By Drew Scofield
Photo Editor

Recently it was announced firearms would be allowed on campus at University of Colorado to those who possess a valid conceal and carry permit.  This is a step in the right direction for gun advocates and the constitutional rights of Americans. 

The controversy it seems comes not from citizens owning guns, but where they are legally allowed to carry them.  Government buildings, financial institutions, and sporting event complexes have restrictions on being able to carry a firearm, but places such as schools are up for debate as demonstrated by Colorado’s recent change allowing carrying on campus.

The fear is that there would be armed students or faculty on campus and that it would lead to an unsafe atmosphere.  Having guns on campus is not an added danger as long as those that carry them have been instructed in their use.   When we look at school shootings, how many of those shootings came from the perpetrator assaulting classmates or coworkers with a gun they were permitted to carry?  If a person sets out to commit a crime and has already prepared themselves for it in their mind, then the crime is going to happen regardless of if they have a permit or not.  Simply put, if a student or faculty worker wants to open fire on campus they are just going to bring a firearm in regardless of a permit or not.

What a permit and the option to conceal and carry on campus does, is give students a measure of peace of mind since they are able to carry protection with them.  While our campus has security measures to follow in the case of a shooter on campus grounds, being armed yourself could potentially alleviate a hostile threat before campus security or police even arrive on scene, saving many lives.

In order to obtain a permit the person in question must undergo hours of classroom instruction as well as an additional firearms practice on a target range.  Applicants and those that receive their permits must also not have a criminal record just to start the process of obtaining a permit.

If you are licensed to carry then you have the knowledge and training and most importantly, the restraint to know when and how to use your firearm.  Knowing that there are armed students on campus could even potentially deter a shooter from opening fire on campus grounds and result in lives being saved.


By Karl Schneider
Managing Editor

“A well regulated militia, being necessary to the security of a free state, the right of the people to keep and bear arms, shall not be infringed.” This proclamation is an inalienable right of any citizen of the United States of America, as stated in our Second Amendment.

I agree this right is necessary to ward off oppression and intimidation by any leaders that rule over us.
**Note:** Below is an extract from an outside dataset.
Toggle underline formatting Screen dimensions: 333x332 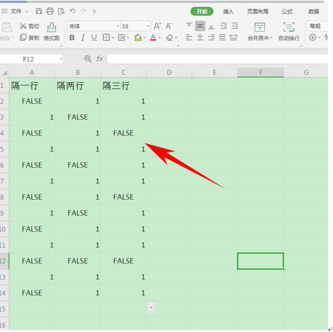(x=94, y=38)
The problem lies within defining the terms of where we are able to keep and bear arms. It may be smart to practice proper defensive strategies, such as obtaining a Concealed Carry permit, in areas of high crime and violence, but there are places where violence isn’t abundant.

Should college campuses allow students to carry concealed guns to their English or Biology classes? No, these campuses are usually void of violent crimes, and giving students permission to carry firearms on campus wouldn’t make the area safe or free from violent intent.

If someone is determined enough to bring violence into college, then knowing their fellow classmates may be carrying a firearm will not deter them. The situation may become even more unstable when someone with a concealed weapon opens fire on an active shooter. The adrenalin experienced in such a situation has the potential to cause the gun-wielding do-gooder to accidentally shoot an innocent bystander.

Common sense solutions are usually the most effective. If college campuses implement solid and efficient protocols for dealing with malevolent intentions from violent people, the impact of violence can be diminished. All campuses should have an emergency plan for an active shooter. All faculty and staff should be aware of proper protocol and how to keep students and the general campus populous calm and safe. Someone with a concealed firearm may also be infringing upon standard protocol by acting aggressively towards a shooter on campus.

Not allowing students to carry guns on campus does not violate any amendments. Campuses have the right to implement rules such as no alcohol, no smoking in certain areas and so on to make the campus safe and healthy for the students. Imposing a ban on concealed firearms should fall in this same category. It is not a political statement; the motive is only to keep students and faculty safe on campus.